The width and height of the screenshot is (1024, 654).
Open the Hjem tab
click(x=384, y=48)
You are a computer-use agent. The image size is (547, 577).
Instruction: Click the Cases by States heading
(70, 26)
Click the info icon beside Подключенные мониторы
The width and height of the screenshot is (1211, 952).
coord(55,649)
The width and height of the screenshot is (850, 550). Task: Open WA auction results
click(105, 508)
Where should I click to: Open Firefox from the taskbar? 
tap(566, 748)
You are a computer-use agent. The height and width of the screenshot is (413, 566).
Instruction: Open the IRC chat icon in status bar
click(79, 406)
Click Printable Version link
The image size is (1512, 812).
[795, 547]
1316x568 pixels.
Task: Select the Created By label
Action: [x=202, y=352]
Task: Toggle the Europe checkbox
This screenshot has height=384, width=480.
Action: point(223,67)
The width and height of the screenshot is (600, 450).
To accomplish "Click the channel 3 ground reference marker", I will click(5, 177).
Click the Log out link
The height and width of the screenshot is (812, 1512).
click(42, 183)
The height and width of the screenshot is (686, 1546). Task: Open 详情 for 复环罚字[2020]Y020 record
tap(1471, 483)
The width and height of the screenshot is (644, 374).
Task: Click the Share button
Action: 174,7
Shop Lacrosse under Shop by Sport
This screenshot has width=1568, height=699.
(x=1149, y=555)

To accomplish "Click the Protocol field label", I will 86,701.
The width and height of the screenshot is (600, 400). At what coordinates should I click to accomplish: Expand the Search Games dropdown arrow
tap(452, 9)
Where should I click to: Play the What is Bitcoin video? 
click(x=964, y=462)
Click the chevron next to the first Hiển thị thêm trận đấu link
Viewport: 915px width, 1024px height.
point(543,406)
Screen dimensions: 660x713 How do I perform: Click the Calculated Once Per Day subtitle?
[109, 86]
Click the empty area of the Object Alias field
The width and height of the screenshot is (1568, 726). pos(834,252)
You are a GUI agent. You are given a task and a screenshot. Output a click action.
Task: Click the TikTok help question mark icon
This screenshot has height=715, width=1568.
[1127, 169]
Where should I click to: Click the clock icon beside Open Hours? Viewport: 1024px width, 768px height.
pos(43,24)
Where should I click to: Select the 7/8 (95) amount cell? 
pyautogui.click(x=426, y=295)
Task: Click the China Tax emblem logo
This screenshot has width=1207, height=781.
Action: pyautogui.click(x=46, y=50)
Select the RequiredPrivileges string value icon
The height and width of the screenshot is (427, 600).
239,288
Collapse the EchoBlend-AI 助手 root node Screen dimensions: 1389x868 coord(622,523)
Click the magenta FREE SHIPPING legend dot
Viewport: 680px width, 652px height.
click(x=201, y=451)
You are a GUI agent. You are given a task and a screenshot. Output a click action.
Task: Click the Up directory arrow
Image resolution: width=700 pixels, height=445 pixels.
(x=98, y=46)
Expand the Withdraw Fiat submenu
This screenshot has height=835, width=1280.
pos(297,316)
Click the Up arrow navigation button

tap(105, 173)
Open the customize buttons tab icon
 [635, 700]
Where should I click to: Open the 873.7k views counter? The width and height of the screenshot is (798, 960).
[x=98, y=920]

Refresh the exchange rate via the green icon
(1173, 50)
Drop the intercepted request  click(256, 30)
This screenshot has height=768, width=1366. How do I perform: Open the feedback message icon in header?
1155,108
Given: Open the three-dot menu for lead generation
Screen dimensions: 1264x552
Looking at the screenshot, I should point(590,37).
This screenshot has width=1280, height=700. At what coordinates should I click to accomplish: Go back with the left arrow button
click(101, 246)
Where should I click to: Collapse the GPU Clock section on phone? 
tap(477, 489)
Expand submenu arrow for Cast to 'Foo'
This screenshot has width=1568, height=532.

◆ DESCRIPTION OF THE TASK: Copy exactly the lines running from the one that contains "Where should I click to: Open the" to the end of the material, both ends included.

◆ SOLUTION:
Where should I click to: Open the 873.7k views counter? The width and height of the screenshot is (798, 960).
[x=98, y=920]

Refresh the exchange rate via the green icon
(1173, 50)
Drop the intercepted request  click(256, 30)
This screenshot has height=768, width=1366. How do I perform: Open the feedback message icon in header?
1155,108
Given: Open the three-dot menu for lead generation
Screen dimensions: 1264x552
Looking at the screenshot, I should point(590,37).
This screenshot has width=1280, height=700. At what coordinates should I click to accomplish: Go back with the left arrow button
click(101, 246)
Where should I click to: Collapse the GPU Clock section on phone? 
tap(477, 489)
Expand submenu arrow for Cast to 'Foo'
This screenshot has width=1568, height=532.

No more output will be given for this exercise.